Residences at Swope Behavioral Health
People leaving inpatient behavioral care often need environments where they can gradually regain autonomy while remaining connected to care. Transitional housing can bridge this gap by making recovery part of daily life.
The Residences at Swope Behavioral Health provide independent living for adults transitioning out of inpatient behavioral care. The 36-unit phase is part of Swope Health Village, a 12-acre master-planned campus designed by Perkins Eastman. Grounded in the belief that the physical environment can shape health and recovery, the campus connects transitional housing with outpatient clinical services, behavioral health care, recovery programs, and outdoor spaces. The development reframes behavioral health as a holistic, wraparound model, demonstrating how transition is most effective in a restorative, community-centered environment.
Recovery Within Reach
The residences occupy two single-story buildings arranged around a landscaped garden along the southern edge of Swope Health Village. Positioned between behavioral health services and the community center, the buildings keep care and community within reach as residents rebuild consistency and independence. Garden paths extend into the larger campus, creating clear connections to shared resources without making movement feel clinical or prescribed.
Familiarity Through Form and Materiality
The buildings draw from familiar residential forms rather than the visual language often associated with clinical environments. Gabled roofs and smaller building volumes create a more approachable, human-scaled environment. The consistent use of brick and wood across the interior and exterior reinforces the project’s residential character while tying it back to the campus fabric.

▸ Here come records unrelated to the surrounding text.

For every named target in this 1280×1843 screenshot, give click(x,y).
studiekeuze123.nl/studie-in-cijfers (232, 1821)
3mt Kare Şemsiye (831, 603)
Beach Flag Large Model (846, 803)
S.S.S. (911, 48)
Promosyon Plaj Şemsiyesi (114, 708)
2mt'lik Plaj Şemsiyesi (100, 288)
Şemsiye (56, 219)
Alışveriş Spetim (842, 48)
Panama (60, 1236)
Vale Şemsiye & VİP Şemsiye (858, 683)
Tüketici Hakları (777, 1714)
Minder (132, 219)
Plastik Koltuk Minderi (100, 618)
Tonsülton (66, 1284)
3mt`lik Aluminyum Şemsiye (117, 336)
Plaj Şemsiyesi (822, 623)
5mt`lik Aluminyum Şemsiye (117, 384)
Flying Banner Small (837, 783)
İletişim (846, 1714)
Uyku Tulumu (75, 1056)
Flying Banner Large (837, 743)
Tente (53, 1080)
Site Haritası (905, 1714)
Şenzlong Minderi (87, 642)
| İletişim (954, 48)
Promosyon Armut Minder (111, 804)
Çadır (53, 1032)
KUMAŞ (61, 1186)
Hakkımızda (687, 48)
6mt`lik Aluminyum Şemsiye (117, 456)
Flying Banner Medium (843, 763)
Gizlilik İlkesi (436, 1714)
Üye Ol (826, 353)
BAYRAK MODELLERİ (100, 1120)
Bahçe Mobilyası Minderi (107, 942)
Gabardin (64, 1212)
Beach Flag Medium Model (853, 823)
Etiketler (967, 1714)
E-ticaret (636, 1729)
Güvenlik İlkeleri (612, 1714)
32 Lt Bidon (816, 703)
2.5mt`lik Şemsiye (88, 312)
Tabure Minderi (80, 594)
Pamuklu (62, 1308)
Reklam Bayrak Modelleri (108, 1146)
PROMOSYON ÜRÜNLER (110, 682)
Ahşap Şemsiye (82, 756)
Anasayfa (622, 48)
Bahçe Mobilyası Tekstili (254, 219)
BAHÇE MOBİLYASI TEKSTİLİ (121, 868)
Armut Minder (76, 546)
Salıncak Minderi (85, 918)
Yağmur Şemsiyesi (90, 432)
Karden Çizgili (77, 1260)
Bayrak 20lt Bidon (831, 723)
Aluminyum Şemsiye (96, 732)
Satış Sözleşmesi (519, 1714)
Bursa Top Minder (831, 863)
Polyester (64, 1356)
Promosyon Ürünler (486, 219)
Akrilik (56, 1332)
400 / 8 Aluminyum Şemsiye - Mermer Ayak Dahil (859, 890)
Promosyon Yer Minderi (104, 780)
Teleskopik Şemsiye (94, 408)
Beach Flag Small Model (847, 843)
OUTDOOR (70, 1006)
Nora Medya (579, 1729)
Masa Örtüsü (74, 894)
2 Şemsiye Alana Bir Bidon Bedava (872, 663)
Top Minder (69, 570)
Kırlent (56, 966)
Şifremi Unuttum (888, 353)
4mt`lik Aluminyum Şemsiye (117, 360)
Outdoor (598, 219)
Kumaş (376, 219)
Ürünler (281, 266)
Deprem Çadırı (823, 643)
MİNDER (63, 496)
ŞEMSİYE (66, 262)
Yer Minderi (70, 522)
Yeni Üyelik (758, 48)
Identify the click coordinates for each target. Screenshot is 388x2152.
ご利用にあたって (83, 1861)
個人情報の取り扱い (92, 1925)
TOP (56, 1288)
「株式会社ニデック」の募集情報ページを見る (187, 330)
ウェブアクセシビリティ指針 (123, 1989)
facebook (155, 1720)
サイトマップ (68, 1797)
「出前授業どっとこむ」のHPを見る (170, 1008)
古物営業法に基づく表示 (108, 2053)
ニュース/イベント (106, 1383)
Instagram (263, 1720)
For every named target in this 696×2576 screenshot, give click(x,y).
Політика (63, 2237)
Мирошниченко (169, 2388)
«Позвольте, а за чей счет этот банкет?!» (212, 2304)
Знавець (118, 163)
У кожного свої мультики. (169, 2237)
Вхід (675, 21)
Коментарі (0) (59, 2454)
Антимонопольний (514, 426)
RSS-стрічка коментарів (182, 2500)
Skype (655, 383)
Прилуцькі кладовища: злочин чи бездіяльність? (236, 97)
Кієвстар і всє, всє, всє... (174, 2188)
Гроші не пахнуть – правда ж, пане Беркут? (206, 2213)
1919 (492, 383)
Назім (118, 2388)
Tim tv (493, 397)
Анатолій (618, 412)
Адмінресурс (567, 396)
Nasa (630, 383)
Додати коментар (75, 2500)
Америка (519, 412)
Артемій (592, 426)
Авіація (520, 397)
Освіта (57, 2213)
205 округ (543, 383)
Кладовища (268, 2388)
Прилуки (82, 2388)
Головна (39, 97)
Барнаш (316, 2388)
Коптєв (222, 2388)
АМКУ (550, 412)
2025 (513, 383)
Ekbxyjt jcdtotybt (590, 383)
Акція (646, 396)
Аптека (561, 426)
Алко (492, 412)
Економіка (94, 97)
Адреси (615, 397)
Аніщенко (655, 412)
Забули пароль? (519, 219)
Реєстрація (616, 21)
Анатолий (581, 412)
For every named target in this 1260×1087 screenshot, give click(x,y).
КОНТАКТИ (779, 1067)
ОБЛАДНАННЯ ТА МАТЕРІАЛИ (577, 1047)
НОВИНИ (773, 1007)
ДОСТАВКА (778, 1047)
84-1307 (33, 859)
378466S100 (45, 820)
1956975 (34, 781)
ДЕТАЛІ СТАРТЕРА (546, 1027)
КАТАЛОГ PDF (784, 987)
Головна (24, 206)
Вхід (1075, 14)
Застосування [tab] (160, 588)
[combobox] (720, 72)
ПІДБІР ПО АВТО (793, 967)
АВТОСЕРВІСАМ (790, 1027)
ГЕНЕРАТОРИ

Each unit includes a kitchen, bathroom, and living space with views toward the gardens. Shared spaces, including case management offices and flexible gathering areas, sit at the center of each building and open toward the landscape, giving residents a calm place to gather and decompress as they move between care and daily life.
Closing Thoughts
Architecture can’t rewrite policy or legislation on its own, but it can shape the conditions people encounter as they move toward greater independence. The organization of space, its scale, and the signals it sends about trust and autonomy all influence whether reintegration feels like a return to community or an extension of institutional life.